*Segmento del documento*:
◆ ◆ ◆ ◆ ◆
Stabilizzatore dell'umore

Dizionario di Medicina (2010)

stabilizzatore dell’umore


Farmaco che ha la proprietà di agire sul tono dell’umore, sia operandone una stabilità nel tempo, che attuando un miglioramento della condizione patologica di partenza (depressione, ansia, agitazione). Agitazione e ansia sono osservabili in alcuni tumori del lobo temporale e dell’ipotalamo; la labilità del tono dell’umore e in particolare la depressione del suo tono globale si manifestano spesso nelle lesioni (ictus) dell’emisfero dominante, solitamente il sinistro; in quasi tutti gli altri casi non si rileva precisa patologia organica cerebrale, per cui la terapia si attua sui meccanismi fisiopatologici che producono tali alterazioni: essi coinvolgono i neurotrasmettitori che agiscono prevalentemente sul sistema limbico e le sue proiezioni corticali.

Meccanismi d’azione degli stabilizzatori dell’umore

Gli stabilizzatori di membrana, categoria ascrivibile ai farmaci antiepilettici, fra i quali l’acido valproico e la carbamazepina sono le molecole più importanti, inibiscono scariche ripetitive prolungate indotte dalla depolarizzazione delle membrane neuronali. Il gabapentin, antiepilettico e antinevralgico, agisce aumentando la biodisponibilità del GABA. Il litio agisce sui canali del sodio a livello di membrana, ma il suo preciso meccanismo d’azione non è noto; esercita forse un’azione sulle ammine cerebrali e nei meccanismi intracellulari di proteine con funzioni di messaggero; inibisce gli enzimi proteinchinasi cerebrali. Sia l’acido valproico che il litio interagiscono nel nucleo dei neuroni con i fattori che regolano l’espressione genica. Studi effettuati, dopo il successo clinico dell’acido valproico e della carbamazepina, su altri farmaci anticonvulsivanti (lamotrigina, topiramato) riguardano il GABA come neurotrasmettitore chiave di tipo inibitorio a livello centrale.
◆ ◆ ◆ ◆ ◆
*Dati forniti*:
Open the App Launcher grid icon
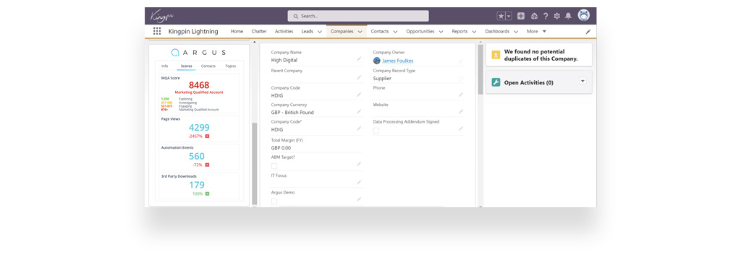 pos(157,31)
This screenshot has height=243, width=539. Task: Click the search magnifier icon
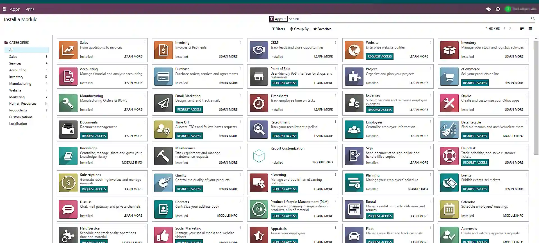pyautogui.click(x=533, y=19)
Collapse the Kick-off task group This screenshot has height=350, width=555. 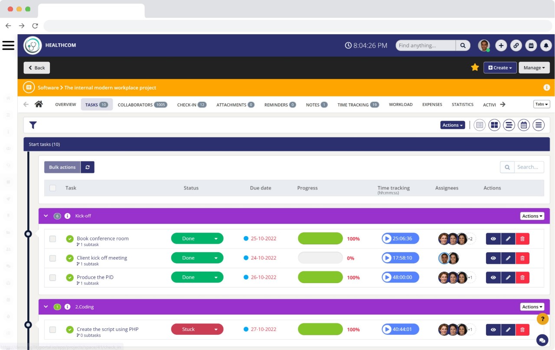pyautogui.click(x=46, y=215)
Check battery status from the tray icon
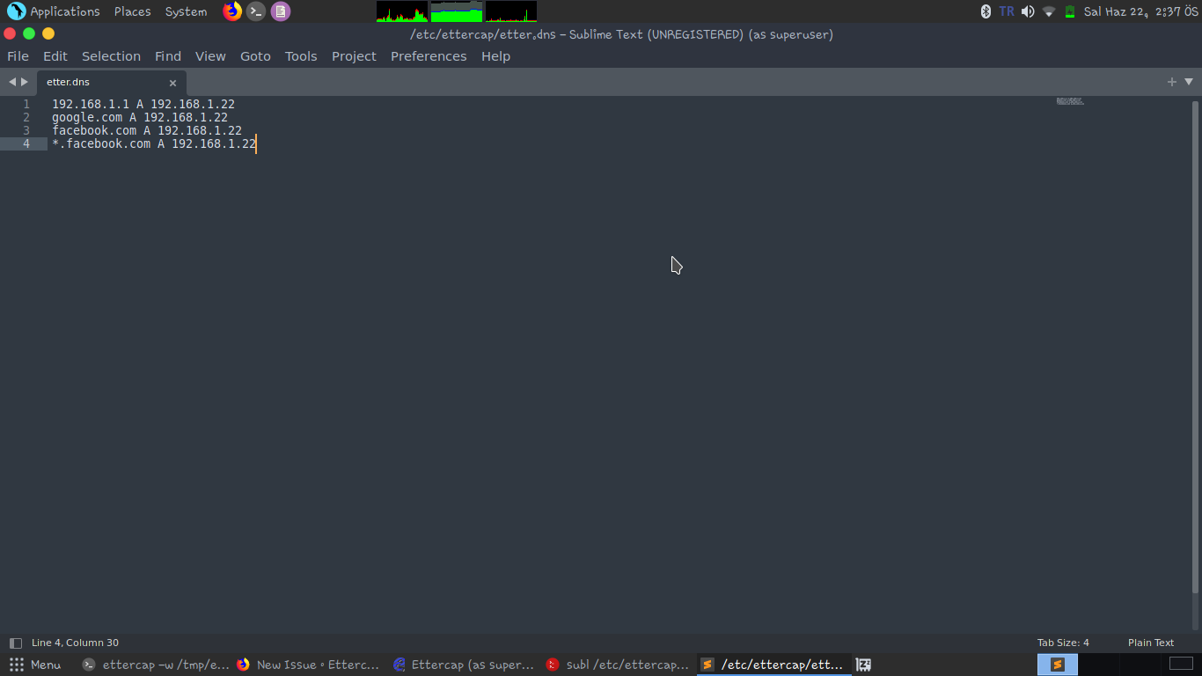Screen dimensions: 1202x676 (x=1069, y=11)
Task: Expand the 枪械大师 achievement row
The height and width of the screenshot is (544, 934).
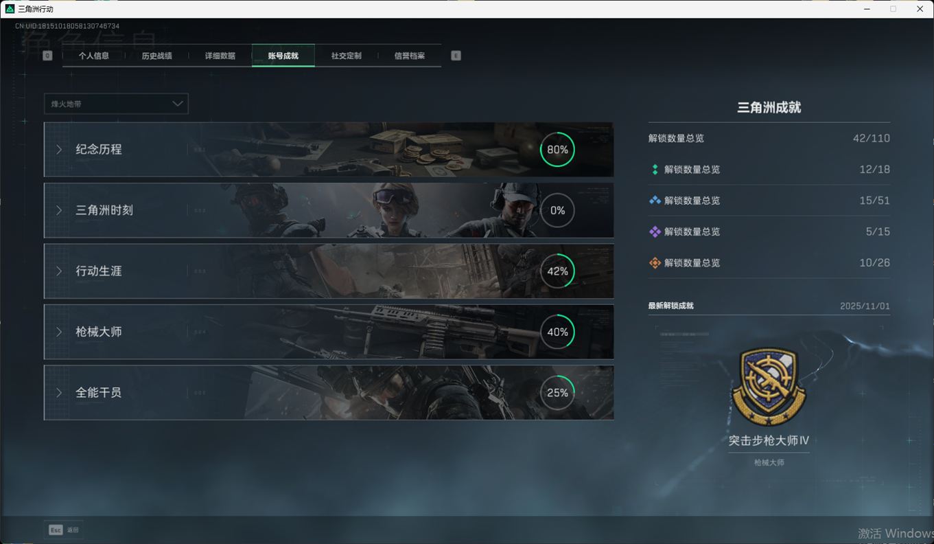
◆ ◆ ◆ ◆ ◆
*Da fare*:
(a) Secondo la voce sugli stabilizzatori dell'umore, in quali lesioni si manifesta spesso la depressione del tono globale dell'umore?
(b) Quali farmaci cita per nome la voce sugli stabilizzatori dell'umore? Elencali tutti.
(c) Procedi con la voce sugli stabilizzatori dell'umore, riprendendo subito dopo la sua ultima frase.

*Risposte ai compiti*:
(a) Nelle lesioni (ictus) dell'emisfero dominante, solitamente il sinistro.

(b)
- acido valproico
- carbamazepina
- gabapentin
- litio
- lamotrigina
- topiramato

(c)
Terapia dei disturbi del tono dell’umore

Il disturbo bipolare è la patologia più grave che necessita della terapia con gli s. dell’u., associati ad altri farmaci. Il litio è il presidio di prima scelta, in alternativa viene impiegata la carbamazepina. I disturbi maniacali richiedono trattamento con questa classe di farmaci, solitamente acido valproico o carbamazepina. La depressione maggiore e le psicosi possono richiedere rispettivamente l’associazione di un antidepressivo o di un neurolettico con un farmaco stabilizzatore, che non costituisce mai, comunque, il cardine della terapia: il controllo di picchi alternanti del tono dell’umore è indipendente dal controllo dell’ideazione. In particolare, l’uso del litio nella depressione maggiore di tipo melanconico è sempre complementare alla terapia con antidepressivi triciclici o SSRI. Una benzodiazepina, il clonazepam, viene usata per il controllo immediato dell’eccitazione maniacale.